总得说来,更推荐使用 Encrypt-then-MAC,优点在于收到 C 和 t 之后,可以先检验 t,如果不正确,就不用对 C 进行解密了。IPSec 就使用这个方式。MAC-then-Encrypt 也可以使用,但是收到密文之后,必须先全部解密出来之后,才能校验消息是否完整。TLS 早期使用这种方式。Encrypt-and-MAC 最差,通过 t 就可以暴露出原文的一些特征。同样的原文会得到同样的 t。SSH 使用这种方式。

HMAC

HMAC 是目前最常用,也是目前比较安全的一种 MAC 算法。他底层的哈希函数要求很低,哪怕是目前不是特别安全的 MD5 或者 SHA-0 都可以。HMAC 的工作示意如下图:

hmac-sha1

其中 i_pad 是 0x363636…3636,一个常量,o_pad 是 0x5c5c5c…5c5c,另一个常量。
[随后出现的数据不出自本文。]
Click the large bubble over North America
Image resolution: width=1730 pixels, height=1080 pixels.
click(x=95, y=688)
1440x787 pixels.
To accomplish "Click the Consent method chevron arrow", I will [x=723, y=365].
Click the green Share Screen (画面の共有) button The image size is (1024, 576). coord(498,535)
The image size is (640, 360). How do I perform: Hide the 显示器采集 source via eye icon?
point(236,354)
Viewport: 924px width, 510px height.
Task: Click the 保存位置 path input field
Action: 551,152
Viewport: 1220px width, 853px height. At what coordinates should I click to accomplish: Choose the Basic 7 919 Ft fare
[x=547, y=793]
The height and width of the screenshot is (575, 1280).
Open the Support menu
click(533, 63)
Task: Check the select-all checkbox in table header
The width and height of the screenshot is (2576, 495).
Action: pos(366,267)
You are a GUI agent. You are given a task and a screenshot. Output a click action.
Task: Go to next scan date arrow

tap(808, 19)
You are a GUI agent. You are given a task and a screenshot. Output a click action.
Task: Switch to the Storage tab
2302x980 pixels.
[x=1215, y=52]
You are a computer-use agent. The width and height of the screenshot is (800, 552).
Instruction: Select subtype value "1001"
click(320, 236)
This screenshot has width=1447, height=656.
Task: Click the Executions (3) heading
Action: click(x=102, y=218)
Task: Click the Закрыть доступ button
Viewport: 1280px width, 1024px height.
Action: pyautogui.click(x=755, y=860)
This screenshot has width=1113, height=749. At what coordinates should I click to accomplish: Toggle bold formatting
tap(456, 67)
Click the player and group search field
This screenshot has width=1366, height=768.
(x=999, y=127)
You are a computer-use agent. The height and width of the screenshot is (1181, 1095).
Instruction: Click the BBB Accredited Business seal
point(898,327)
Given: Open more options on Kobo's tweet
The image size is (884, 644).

Authenticated encrption modes

在通常的密码学应用中,保密性用加密实现,消息认证用 MAC 实现。这两种算法的配合方式,引发了很多安全漏洞,上述的 3 种方法 Encrypt-then-MAC、MAC-then-Encrypt 和 Encrypt-and-MAC ,后来发现,后两者都是有安全问题的,所以,2008年起,逐渐提出了用一个算法在内部同时实现 cipher+ MAC 的想法,称为 AEAD(Authenticated encryption with additional data)。 在AEAD这种概念里,cipher + MAC 被一个 AEAD 算法替换。

AES-GCM

目前网络上最常用的 AEAD 类算法就是 AES-GCM。互联网上大部分的 HTTPS 流量都依赖于这个算法。

与 AES-GCM 相似的还有个 Chacha20-Poly1305 算法。但是目前最常用的还是 AES-GCM,因为在 Intel 的 CPU 中有专门优化的硬件指令,所以 AES-GCM 依然比 Chacha20-Poly1305 快很多。但是在移动端,ARM 处理器上,Chacha20-Poly1305 就比 AES-GCM 快了。